The sound is often very rich, multilayered and absolutely dense, each song builds up so perfectly in ambiance, thus creating kind of a highly dynamic ever moving soundscape. "Can't You Wait", the second track on the album was already present on the debut EP, but in a different form, this is kind of a extended version with a bit different approach. Those dark atmospheric chants in the background are not so much fronted, it rather forms kind of a obscure scenery together with those thumping, rather ritualistic drums and monolithic droney wall of sound created by heavily distorted guitars. At this point I must mention that on this album GlerAkur used four guitars to create such a sound. "HallAlone" brings kind of serenity and calmness, is the most ambiental track up here, but smoothly it evolves into something that feels like if the skies opened up before the gathering storm, and slowly it prepares you for the monumental and truly epic "Strings".

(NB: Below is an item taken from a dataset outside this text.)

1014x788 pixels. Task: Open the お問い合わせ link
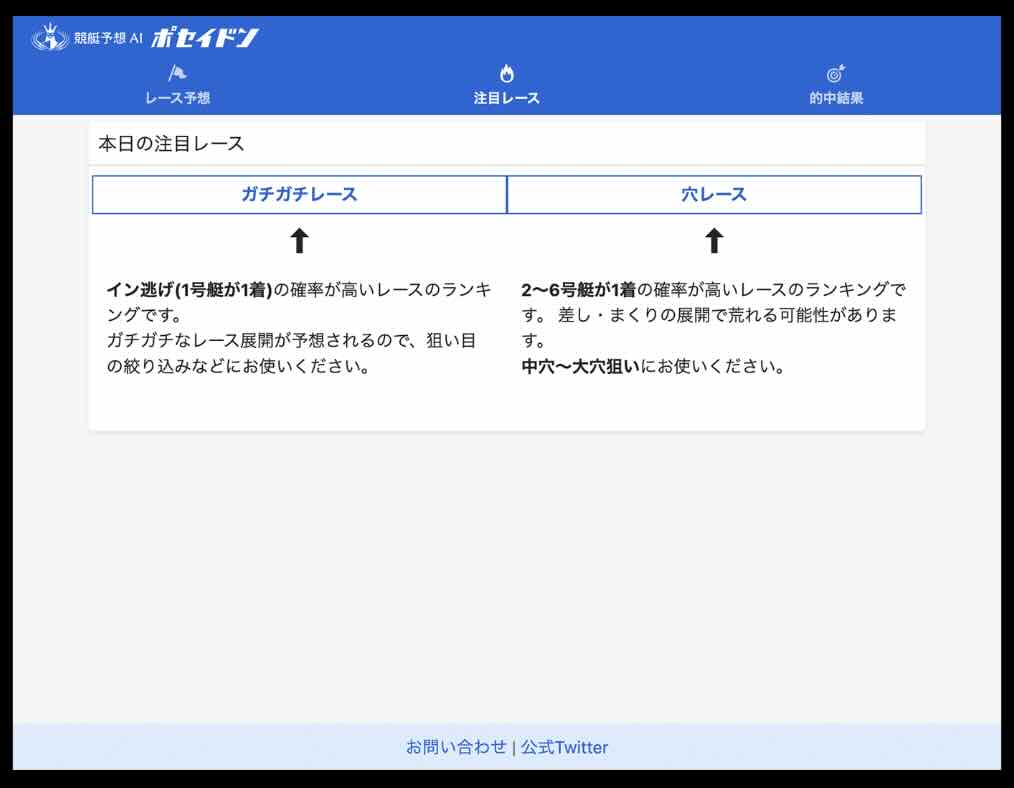(453, 747)
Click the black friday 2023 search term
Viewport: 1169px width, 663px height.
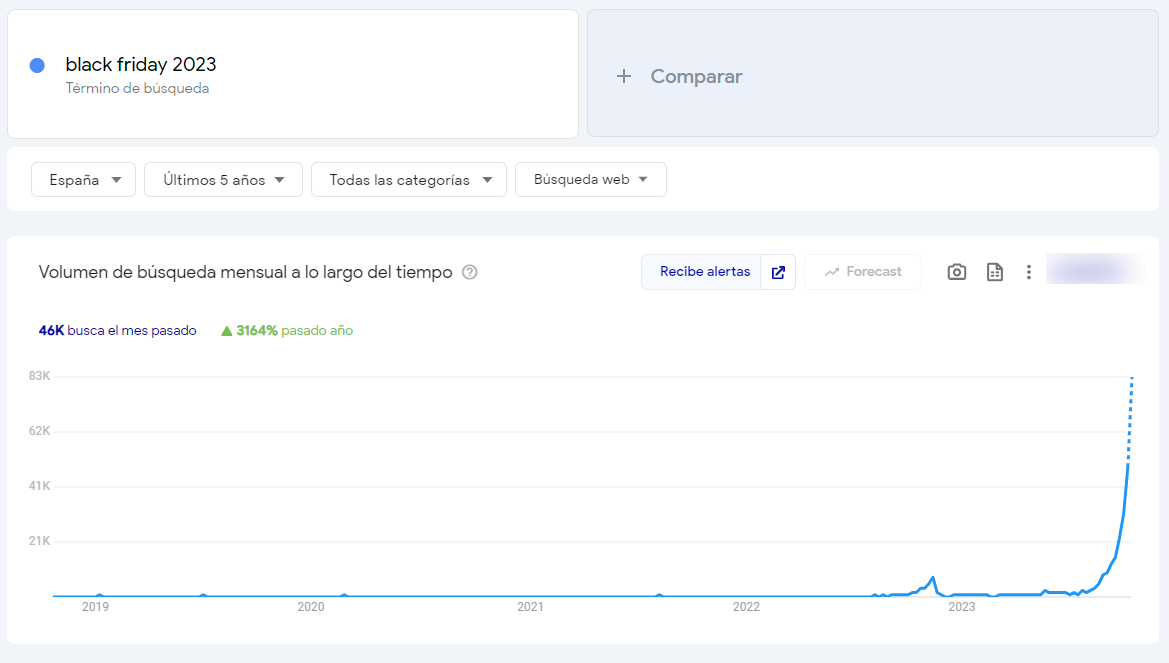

"Strings" is more than 15 minutes long central part of the album, it's so fully dramatic and irresistible track that brings shivers down the spine from its hypnotic beginning until the strong, vibrant and highly evocative rather bombastic post-doom ending. The sound is always harmonic, yet multidimensional, and those slowly evolving, captivating melodies and haunting massive atmospheres go so very well together. Guitar riffs are simple though, many times repetitive into endless dimensions, but oddly enough it never becomes boring. Simply breathtaking! Then the skies get a bit more clear again with the last track named "Fagurt Er á Fjöllunum Núna", where acoustic guitar nicely intertwines with massive distorted guitars and soul shaking echoing drones.

This album is simply mesmerizing, it constantly evolves and takes the listener through many different states of emotions. There's no need for vocals, believe me that you won't miss any, because everything is so perfectly balanced and singular. This album has a very solid drive from start to finish, it's brings some of the most atmospheric soundscapes heard lately, it's so vivid and cinematic, yet deeply dark and in a way melancholic, it's simply irresistible once you get accustomed with it. I read somewhere that GlerAkur's music can be best described as if Metallica were covering the live half of Pink Floyd's 1969 album Ummagumma, and I think that the truth is not that far from there.